TABIKA, June 16- At least 17 people were killed and 70 injured when a rush hour passenger train hit a lorry and derailed at an unmarked crossing south of Tunis Tuesday morning, officials said.
Most of the dead were passengers on the train, which hit the lorry around 60 kilometres (40 miles) south of the capital, the transport ministry said.
“The toll is currently 17 dead and around 70 injured,” Mongi Khadhi, a spokesman for the emergency services told AFP.
An initial report had put the number killed at 14.
The interior ministry said the train was en route to Tunis from Gaafour, 120 kilometres to the southwest.
The collision happened near El Fahes at around 6:30 am (0530 GMT).
Transport Minister Mahmoud Ben Romdhane, who initially blamed both the train and lorry driver for going too fast, said the accident happened because there was no barrier at the crossing.
“The main cause of the accident is the non existence of a barrier and protection at the crossing,” he told radio Shems FM.
“In Tunisia, there are 1,150 rail crossings. Only 250 are equipped with signal posts and barriers and only 150 have lights. This is insufficient.”
An AFP journalist confirmed that there were no markings at the crossing, near the village of Tabika.
Train crashes are common in Tunisia, where much of the rail network is dilapidated, but Tuesday’s accident was the deadliest in recent memory.
The presidency said it had called for an inquiry “to determine the cause of this catastrophe.”
The injured were taken to hospitals in El Fahes and Zaghouan, and the scene of the accident was visited by the interior and health ministers.
Witnesses spoke of mangled wreckage at the scene and dead bodies strewn across the tracks.
“A very loud noise woke me up. At first I thought it was an earthquake but then I saw this overturned truck and the bodies. Two bodies had their legs ripped off,” local resident Habib Fayedh told AFP.

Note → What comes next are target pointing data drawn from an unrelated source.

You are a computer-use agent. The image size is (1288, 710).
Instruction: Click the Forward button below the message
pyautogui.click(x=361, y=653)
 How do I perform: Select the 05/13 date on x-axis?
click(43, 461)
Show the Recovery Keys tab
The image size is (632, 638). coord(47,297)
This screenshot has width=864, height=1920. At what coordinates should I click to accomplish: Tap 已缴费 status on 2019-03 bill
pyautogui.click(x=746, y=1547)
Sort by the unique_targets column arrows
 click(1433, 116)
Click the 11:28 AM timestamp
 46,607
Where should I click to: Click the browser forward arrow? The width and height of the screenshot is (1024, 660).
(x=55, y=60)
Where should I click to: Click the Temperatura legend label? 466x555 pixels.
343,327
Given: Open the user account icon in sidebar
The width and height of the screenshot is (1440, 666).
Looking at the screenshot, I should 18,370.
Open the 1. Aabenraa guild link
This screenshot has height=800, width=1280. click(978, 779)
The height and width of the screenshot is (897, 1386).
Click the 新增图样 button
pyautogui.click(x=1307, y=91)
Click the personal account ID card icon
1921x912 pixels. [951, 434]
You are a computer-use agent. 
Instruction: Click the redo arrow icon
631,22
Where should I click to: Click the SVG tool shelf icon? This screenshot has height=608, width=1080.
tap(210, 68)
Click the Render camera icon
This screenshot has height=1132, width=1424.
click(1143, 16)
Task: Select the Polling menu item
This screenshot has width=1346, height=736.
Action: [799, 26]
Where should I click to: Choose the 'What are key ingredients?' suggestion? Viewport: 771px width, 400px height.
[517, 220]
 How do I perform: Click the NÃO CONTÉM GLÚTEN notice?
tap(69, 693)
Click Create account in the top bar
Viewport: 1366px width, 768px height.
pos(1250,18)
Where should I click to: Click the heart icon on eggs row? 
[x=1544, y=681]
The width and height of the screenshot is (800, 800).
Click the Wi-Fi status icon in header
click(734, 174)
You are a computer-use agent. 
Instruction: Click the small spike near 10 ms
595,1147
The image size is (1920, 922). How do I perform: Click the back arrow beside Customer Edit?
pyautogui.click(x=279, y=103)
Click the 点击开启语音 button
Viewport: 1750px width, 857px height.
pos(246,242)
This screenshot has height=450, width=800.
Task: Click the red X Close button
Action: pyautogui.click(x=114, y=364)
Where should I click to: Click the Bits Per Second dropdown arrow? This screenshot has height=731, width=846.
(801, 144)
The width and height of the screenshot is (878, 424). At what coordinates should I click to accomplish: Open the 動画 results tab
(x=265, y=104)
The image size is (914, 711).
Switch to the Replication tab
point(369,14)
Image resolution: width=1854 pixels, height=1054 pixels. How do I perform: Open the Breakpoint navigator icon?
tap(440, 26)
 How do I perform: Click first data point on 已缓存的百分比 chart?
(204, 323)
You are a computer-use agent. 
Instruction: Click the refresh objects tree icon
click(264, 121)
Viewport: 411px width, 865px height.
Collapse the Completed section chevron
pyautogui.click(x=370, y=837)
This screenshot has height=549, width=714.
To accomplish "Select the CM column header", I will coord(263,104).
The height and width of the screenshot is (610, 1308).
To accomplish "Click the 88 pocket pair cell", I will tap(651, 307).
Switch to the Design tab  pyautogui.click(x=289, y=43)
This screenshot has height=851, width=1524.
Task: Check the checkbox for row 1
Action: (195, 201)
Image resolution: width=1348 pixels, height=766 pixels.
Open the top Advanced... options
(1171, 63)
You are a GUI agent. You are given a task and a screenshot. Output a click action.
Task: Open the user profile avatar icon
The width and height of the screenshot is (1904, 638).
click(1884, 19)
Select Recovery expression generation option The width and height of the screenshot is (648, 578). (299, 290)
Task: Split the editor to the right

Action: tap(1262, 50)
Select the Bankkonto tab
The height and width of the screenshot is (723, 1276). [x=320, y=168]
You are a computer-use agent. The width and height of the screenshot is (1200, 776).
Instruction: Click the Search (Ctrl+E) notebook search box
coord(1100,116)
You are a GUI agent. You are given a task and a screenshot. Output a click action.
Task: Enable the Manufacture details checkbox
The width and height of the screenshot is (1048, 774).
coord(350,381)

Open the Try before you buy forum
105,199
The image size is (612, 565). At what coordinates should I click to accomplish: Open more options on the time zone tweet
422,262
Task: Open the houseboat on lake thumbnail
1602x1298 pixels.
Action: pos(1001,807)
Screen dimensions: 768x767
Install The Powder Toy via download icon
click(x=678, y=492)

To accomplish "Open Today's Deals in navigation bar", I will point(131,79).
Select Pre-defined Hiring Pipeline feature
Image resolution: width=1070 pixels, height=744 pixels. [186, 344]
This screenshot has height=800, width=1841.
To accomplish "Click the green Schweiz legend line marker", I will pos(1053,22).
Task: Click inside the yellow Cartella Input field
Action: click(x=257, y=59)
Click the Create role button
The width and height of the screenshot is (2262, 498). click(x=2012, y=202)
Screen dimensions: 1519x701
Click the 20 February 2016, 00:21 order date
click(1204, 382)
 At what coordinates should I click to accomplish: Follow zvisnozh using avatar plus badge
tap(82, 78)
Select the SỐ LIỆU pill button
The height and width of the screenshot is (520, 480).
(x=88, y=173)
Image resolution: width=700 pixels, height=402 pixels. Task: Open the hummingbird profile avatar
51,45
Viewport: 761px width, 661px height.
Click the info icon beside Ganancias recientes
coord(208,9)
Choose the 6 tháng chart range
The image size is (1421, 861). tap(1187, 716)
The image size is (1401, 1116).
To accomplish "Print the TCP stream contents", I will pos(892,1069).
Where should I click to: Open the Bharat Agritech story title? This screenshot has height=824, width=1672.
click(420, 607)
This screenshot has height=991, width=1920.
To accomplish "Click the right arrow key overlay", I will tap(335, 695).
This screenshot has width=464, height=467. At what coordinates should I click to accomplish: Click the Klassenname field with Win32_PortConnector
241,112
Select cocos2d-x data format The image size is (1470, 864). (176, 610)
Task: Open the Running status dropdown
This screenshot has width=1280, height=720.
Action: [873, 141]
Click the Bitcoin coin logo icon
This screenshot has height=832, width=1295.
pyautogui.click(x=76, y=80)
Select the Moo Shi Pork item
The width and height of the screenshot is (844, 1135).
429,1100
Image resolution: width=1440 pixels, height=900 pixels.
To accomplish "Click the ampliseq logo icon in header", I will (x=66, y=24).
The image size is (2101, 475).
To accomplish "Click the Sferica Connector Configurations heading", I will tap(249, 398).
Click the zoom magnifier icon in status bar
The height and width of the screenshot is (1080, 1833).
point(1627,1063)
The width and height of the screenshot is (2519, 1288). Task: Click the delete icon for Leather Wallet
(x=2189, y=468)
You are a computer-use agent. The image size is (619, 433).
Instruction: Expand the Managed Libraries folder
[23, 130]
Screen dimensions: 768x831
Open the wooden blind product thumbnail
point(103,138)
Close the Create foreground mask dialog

– ‘Bits of flesh everywhere’ –
The lorry driver, originally reported to have been killed, survived the collision and was questioned by police before being taken to hospital, Fayedh said.
“He was alive but had head injuries. He didn’t remember the crash.”
Another witness described how bodies had been trapped under one of the carriages, which had overturned on impact.
“This is horrible; there is blood and bits of flesh everywhere,” one witness told Shems-FM radio.
Witnesses said some victims were thrown from the open doors of the train as it ploughed into the lorry.
Blood stains, bits of clothing and abandoned footwear left by passengers could be seen on board the train itself.
One resident said Tuesday’s crash was not the first accident to happen at the Tabika crossing, and also blaming a lack of barriers for the collision.
In July, a train derailed in the country’s northwest, killing five people and injuring around 40.